SORCA: BCV diz que não está obrigado a qualquer acordo prévio com quem quer que seja

14/05/2019 23:56 - Modificado em 14/05/2019 23:56

Respondendo a um pedido de reação do Notícias do Norte  sobre o facto das seguradoras  alegarem que as suas propostas não foram absorvidas pelo regulador nas  alterações ao Regime do Seguro Obrigatório de Responsabilidade Civil Automóvel (SORCA), recebemos da assessoria de imprensa do BVC o seguinte comunicado  que transcrevemos na integra.

“O Banco de Cabo Verde (BCV), na qualidade de regulador e supervisor do sistema financeiro no país, tem a responsabilidade e a prerrogativa legais da regulamentação do setor segurador. A aprovação do regulamento tarifário é uma competência exclusiva do Banco Central, não estando esta instituição obrigada a qualquer acordo prévio com quem quer que seja.

Esta competência é exercida com base na observância da necessidade de preservação do equilíbrio entre as seguradoras e os tomadores de seguros, e de conciliação dos diversos interesses dos agentes participantes no referido setor. Nesta conformidade, o BCV submeteu à consulta pública uma proposta de regulamentação do tarifário do Seguro Obrigatório de Responsabilidade Civil Automóvel (SORCA 2  ).
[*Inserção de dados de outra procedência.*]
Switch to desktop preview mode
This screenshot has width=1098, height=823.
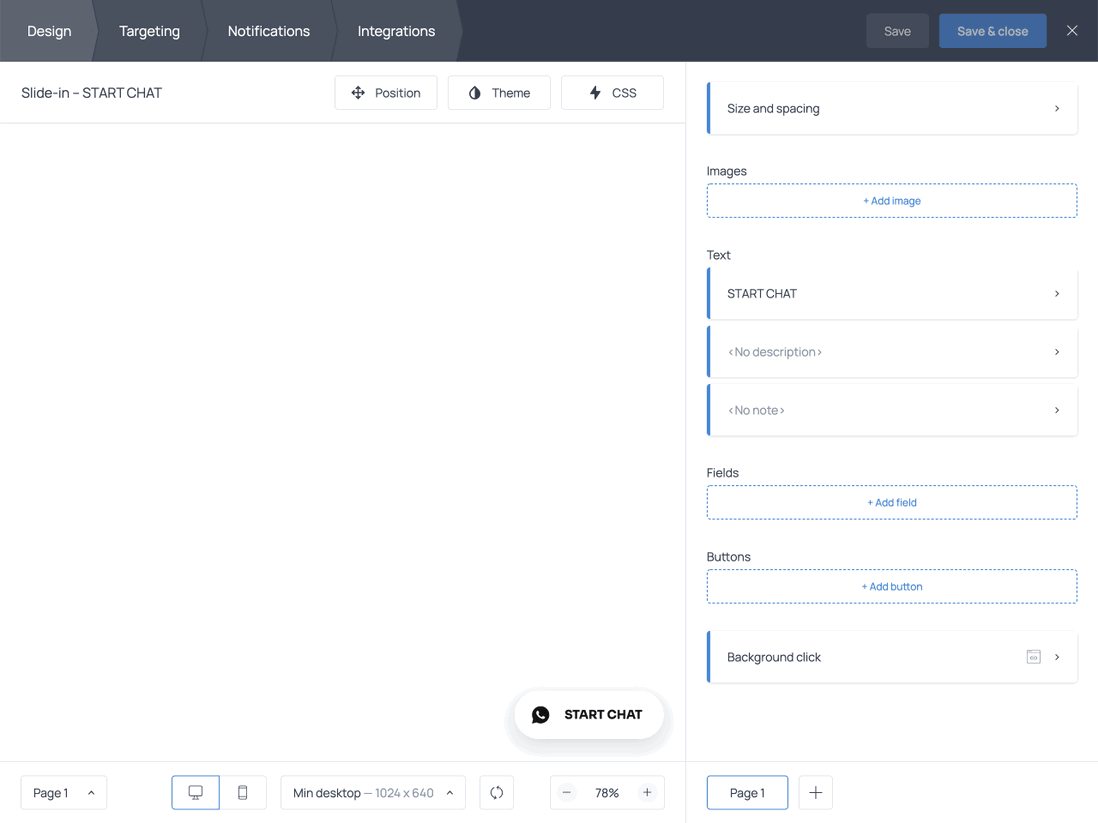(x=195, y=793)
Na sequência das reuniões de concertação havidas com os representantes das seguradoras, o Grupo de Trabalho propôs a introdução de novos ajustamentos à proposta metodológica inicial de cálculo do prémio de equilíbrio, daí resultando um novo tarifário que inclui novas categorias de veículos.
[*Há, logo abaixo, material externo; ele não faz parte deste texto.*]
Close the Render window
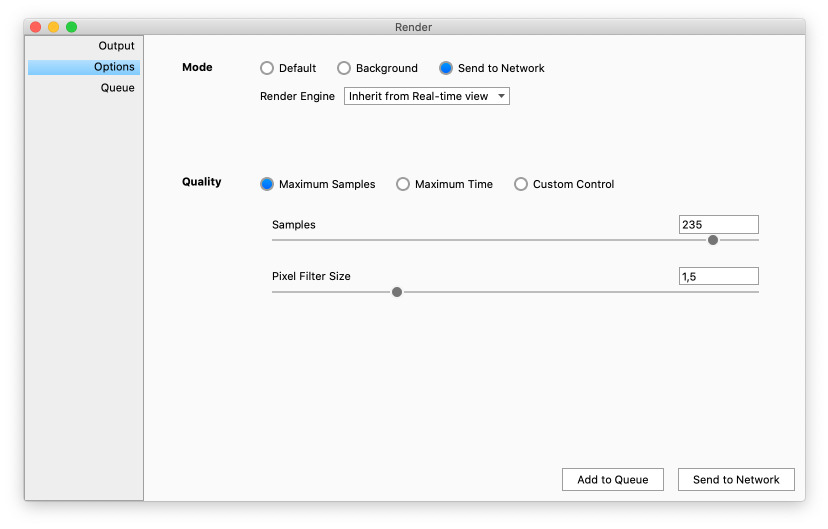The image size is (828, 529). point(36,27)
As alterações e as melhorias introduzidas pelo projeto de regulamentação da tarifa destacam a segregação de algumas categorias de veículos, com níveis de riscos díspares (autonomização dos táxis enquanto um novo grupo), bem como a criação de novas categorias e grupos tarifários, como forma de adaptar-se à realidade da frota automóvel existente e às melhores práticas internacionais.
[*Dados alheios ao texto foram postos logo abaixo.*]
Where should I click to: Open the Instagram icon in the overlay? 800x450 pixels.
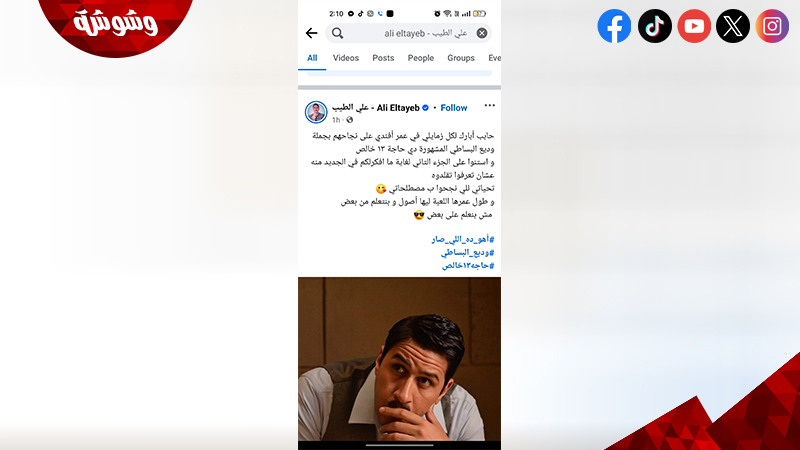(x=772, y=26)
O BCV ao analisar a proposta e também a contraproposta das seguradoras, teve em linha de conta a razoabilidade dos agravamentos dos prémios entre as várias categorias, mediante o princípio consagrado de socialização do risco.

Pelo acima exposto, entende o BCV que o tarifário ora aprovado, tal como anunciado em Comunicado, visa conciliar os interesses dos tomadores de seguro e das seguradoras, tendo em conta o necessário equilíbrio entre a sustentabilidade do setor segurador e o prémio comercial a cargo do tomador de seguro.

Por último, mas não menos importante, é de se realçar os ganhos da nova legislação em termos de cobertura, em relação ao consumidor/segurado/tomador do seguro, que ficará melhor protegido, nomeadamente com o aumento da retribuição base, que o projeto de diploma fixa em 50.000 CVE face aos 9.000 CVE ainda em vigor, sem contudo pôr em causa a sustentabilidade do setor.”